All images taken on a Lighthawk flight.)
[February 2008]
After waiting more than five years, MEIC is finally asking district court judge Thomas Honzel to enforce his 2002 judgement ordering full reclamation of the pit at the Golden Sunlight mine (GSM). The request was prompted by the Montana Department of Environmental Quality’s continued refusal to implement Judge Honzel’s ruling. The most recent violation by DEQ was its approval in July 2007 of a new reclamation plan for the mine that does not require any backfilling of the mine’s pit.
[In October 2007 the Montana Supreme Court dismissed the mining company’s appeal of a district court decision ordering the State and the company to “immediately implement” the partial pit backfill alternative at the mine. The Court said that any court review of DEQ’s reclamation decision has to be done under the law as it had been rewritten.]
In December 2007 MEIC filed a petition with the district court, asking Judge Honzel to do a number of things. First, MEIC asked him to issue an order staying implementation of the new reclamation plan. DEQ never agreed with Honzel’s 2002 order and spent the last five years producing an environmental impact statement (EIS) attempting to rationalize its position. DEQ’s pre-determined outcome in the latest environmental review doesn’t change the fact that Montana’s constitution requires reclamation of the mine pit.

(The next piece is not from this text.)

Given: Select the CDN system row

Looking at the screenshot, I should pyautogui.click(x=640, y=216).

Second, MEIC asked Judge Honzel to again order DEQ to require the partial pit backfill alternative. This is the reclamation alternative that DEQ previously found to be environmentally preferable, but eliminated from consideration because of its cost to the mining company. It is the alternative that Judge Honzel decided in 2002 was mandated by the Montana constitution. Along with finally insisting that this reclamation plan be implemented, MEIC also asked Judge Honzel to increase GSM’s reclamation bond to cover the costs of this alternative.
Third, because of DEQ’s repeated refusal to abide by Judge Honzel’s past rulings, MEIC asked the judge to suspend GSM’s operating permit if DEQ fails to abide by his rulings. Finally, MEIC asked Judge Honzel to find DEQ director Richard Opper in contempt of court. Even though this case has spanned four governors and as many department directors, Opper signed the record of decision last August in violation of Judge Honzel’s past order, allowing GSM to operate without a legal reclamation plan.

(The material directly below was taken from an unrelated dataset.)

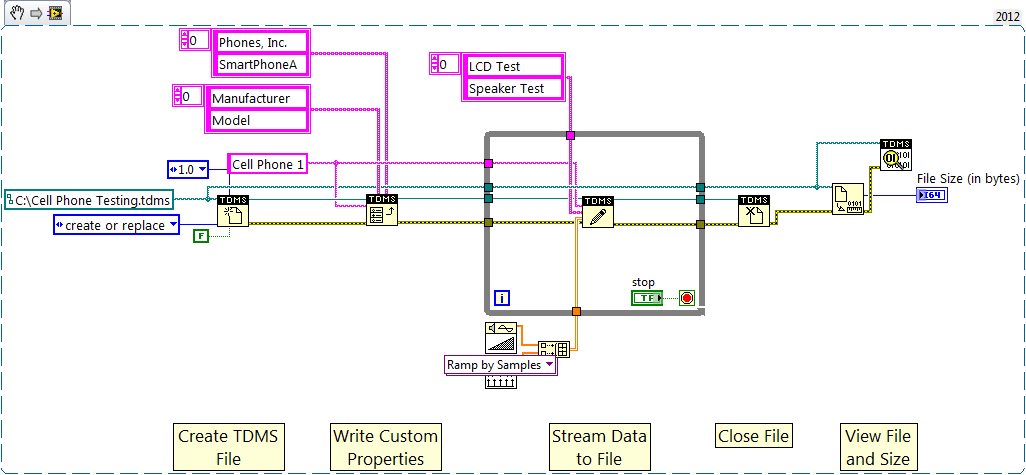Select the TDMS Set Properties node
Image resolution: width=1026 pixels, height=475 pixels.
tap(382, 211)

In response to these requests, DEQ and GSM point to the 2007 EIS (Read DEQ's Record of Decision.). The EIS, they say, finally and unequivocally proved that the mine’s waste rock is acid-generating. To put acid-generating rock back in the pit would raise the risk of water contamination at the mine, they say. Further, with the pit partially filled, they also say it would be harder to capture and treat the contaminated water. They argue that the risk is too great, and therefore the pit should not be reclaimed.
There are a number of problems with their argument. First and foremost, regardless of which reclamation plan is finally adopted, the water at GSM is and will be contaminated. If the pit is partially filled, there will be water contamination. If the pit is left unreclaimed, there will be contamination. That said, the Montana Constitution requires that “all lands disturbed by the taking of natural resources shall be reclaimed.” [Article IX, Section 2] And DEQ itself determined that the partial pit backfill alternative is environmentally preferable. The only difference between the two choices, as far as GSM is concerned, is the cost.

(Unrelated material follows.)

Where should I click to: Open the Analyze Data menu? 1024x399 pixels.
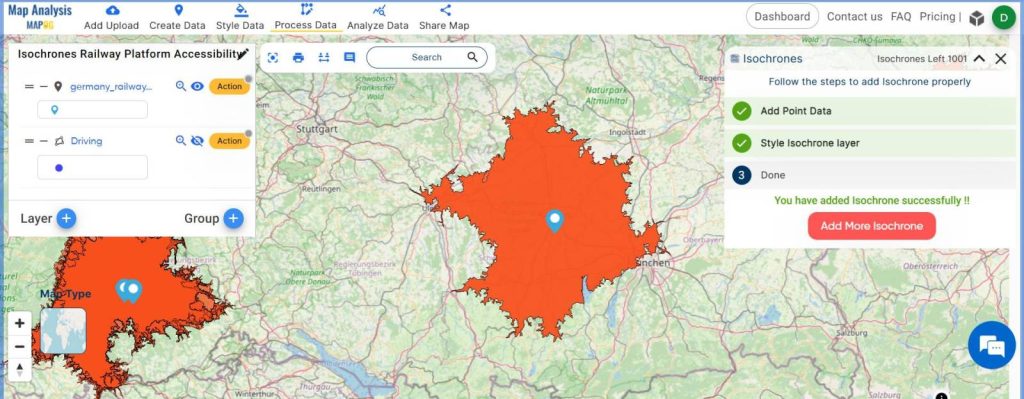coord(378,18)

All of MEIC’s recent requests significantly raise the stakes in the ongoing effort to compel reclamation at GSM, but enough should be enough. In three separate decisions over the course of more than a decade, Judge Honzel has ruled reclamation plans and reclamation laws unconstitutional. In fact, he expressly rejected the cost of reclamation as a consideration in choosing a reclamation plan. Every time Judge Honzel has ruled, DEQ or GSM has tried to re-write the reclamation plans and laws to undermine his decisions. MEIC hopes that Judge Honzel is as tired of these machinations as MEIC is and is ready to take action to compel DEQ and GSM to abide by his rulings.